* **WHAT TO PRODUCE**
Repeat verbatim, and only, the lines of the data below, beginning at the line that contains "This screenshot has height=819, width=1456. How" and stopping after the line that contains "The width and height of the screenshot is (1288, 932).".

PROVIDED DATA below:

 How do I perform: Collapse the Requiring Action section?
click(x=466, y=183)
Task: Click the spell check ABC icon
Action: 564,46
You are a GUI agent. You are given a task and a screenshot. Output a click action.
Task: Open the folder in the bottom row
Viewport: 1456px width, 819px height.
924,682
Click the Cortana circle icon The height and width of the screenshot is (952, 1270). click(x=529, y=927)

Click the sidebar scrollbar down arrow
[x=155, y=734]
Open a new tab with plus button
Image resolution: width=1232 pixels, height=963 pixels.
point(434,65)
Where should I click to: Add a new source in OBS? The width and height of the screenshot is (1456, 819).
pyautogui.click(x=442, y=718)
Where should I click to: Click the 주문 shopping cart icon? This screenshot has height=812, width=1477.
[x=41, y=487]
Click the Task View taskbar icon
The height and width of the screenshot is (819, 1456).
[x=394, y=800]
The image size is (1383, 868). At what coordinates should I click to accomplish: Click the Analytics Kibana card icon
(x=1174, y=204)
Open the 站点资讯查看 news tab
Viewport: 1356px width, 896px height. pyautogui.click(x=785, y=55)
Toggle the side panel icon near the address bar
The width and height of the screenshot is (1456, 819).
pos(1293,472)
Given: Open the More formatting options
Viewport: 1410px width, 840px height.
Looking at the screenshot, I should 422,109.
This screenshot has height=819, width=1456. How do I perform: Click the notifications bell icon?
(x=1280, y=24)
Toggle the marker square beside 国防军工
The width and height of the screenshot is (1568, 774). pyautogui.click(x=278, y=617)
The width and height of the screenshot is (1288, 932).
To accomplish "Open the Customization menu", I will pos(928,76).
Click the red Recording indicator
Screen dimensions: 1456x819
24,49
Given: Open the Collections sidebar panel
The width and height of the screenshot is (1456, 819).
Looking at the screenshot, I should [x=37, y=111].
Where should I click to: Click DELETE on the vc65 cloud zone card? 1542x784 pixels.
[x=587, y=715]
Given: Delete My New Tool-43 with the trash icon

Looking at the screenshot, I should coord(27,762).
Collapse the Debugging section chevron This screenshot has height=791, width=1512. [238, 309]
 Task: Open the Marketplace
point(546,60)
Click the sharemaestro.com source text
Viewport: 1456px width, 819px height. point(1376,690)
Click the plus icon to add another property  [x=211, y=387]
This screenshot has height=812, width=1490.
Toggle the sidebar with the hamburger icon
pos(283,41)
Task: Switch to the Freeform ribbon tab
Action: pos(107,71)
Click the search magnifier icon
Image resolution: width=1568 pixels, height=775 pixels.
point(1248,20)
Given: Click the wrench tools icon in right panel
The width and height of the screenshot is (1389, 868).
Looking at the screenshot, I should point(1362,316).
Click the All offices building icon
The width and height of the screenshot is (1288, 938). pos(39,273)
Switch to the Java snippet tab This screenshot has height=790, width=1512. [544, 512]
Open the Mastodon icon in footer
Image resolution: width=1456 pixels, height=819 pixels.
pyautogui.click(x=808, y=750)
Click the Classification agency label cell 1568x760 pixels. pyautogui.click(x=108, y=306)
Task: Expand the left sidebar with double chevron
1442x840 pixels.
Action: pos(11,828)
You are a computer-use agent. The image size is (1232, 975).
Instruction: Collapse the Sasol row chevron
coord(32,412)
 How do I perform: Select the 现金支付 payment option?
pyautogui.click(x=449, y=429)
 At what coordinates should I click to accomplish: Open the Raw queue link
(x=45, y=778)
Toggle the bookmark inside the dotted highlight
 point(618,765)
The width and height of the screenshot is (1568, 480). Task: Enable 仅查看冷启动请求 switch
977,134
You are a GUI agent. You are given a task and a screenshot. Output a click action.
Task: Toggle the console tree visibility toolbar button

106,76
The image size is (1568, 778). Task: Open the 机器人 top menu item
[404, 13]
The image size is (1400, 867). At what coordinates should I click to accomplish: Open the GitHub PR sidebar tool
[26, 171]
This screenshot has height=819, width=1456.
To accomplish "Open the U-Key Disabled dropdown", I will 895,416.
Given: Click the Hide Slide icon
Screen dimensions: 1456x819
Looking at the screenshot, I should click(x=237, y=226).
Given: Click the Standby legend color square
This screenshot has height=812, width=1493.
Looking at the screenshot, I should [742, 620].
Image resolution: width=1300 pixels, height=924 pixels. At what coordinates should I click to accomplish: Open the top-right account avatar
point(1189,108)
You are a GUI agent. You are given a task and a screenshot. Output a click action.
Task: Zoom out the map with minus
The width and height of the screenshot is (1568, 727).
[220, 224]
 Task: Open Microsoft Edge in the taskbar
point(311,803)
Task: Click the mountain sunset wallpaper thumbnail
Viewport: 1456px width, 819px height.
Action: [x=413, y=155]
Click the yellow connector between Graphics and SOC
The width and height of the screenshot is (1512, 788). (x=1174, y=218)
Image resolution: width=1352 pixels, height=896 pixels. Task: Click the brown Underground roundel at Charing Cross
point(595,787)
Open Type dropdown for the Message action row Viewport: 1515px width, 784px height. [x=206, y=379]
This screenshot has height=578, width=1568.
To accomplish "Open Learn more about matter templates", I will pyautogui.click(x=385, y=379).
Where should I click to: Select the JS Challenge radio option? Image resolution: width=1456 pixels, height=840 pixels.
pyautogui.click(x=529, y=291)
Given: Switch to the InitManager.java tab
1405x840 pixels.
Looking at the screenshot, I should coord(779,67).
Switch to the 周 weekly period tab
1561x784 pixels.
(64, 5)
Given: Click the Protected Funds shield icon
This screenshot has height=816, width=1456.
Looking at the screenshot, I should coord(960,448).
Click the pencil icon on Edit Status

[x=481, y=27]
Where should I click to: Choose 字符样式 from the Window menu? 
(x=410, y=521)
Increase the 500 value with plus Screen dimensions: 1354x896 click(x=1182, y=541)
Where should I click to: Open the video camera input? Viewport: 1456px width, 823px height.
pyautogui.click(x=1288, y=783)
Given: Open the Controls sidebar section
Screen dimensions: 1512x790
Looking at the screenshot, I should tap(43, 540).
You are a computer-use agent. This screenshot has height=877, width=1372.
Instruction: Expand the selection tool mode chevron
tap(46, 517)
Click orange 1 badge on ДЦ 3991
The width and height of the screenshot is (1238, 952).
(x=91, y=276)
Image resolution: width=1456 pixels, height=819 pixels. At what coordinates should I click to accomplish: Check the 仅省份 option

End of PROVIDED DATA.

* **ANSWER**
This screenshot has height=819, width=1456. How do I perform: Click the notifications bell icon?
(x=1280, y=24)
Toggle the marker square beside 国防军工
The width and height of the screenshot is (1568, 774). pyautogui.click(x=278, y=617)
The width and height of the screenshot is (1288, 932).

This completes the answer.